L’abbé était malheureusement de complexion fragile. Trop de travail finit par l’écraser. Il avait prêché aux autres la modération dans le travail. Il m’écrit, par exemple, en octobre 1915 :

Tâchez de ménager vos forces. Cet idiot de Chartier vient de sortir de ma chambre. Il est assez mal équipé, à ce qu’il me dit. Mon heureuse insignifiance me sauve de la fatigue, je pense. Ma santé est outrageusement prospère. Quelle affaire s’il me fallait finir mes jours dans la graisse.

Puis, brusquement, la grande fatigue s’abat sur lui. Une autre lettre de l’année suivante, datée de Salem, Mass., me l’apprend :

Mon cher ami, voici comment ça m’est arrivé.
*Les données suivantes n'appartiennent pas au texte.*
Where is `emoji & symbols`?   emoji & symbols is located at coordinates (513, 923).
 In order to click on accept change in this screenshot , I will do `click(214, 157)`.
Je m’obstinais à finir un assommant rapport de conférence ecclésiastique ; j’avais refusé toute invitation, même celle d’aller à la Blanche où il y avait de très aimables gens ; après ce rapport je devais entreprendre une couple de corvées semblables : en un mot j’étais à me casser la tête avec méthode. Ça y était presque : je dormais tard le soir et m’éveillais tôt le matin et le cervelet me chuchotait le bruissement de quelque chose qui mijote sur un poêle surchauffé… Et c’est ainsi que je prêche aux « Canayens » de Salem, une neuvaine à Sainte-Anne, pour me reposer les méninges.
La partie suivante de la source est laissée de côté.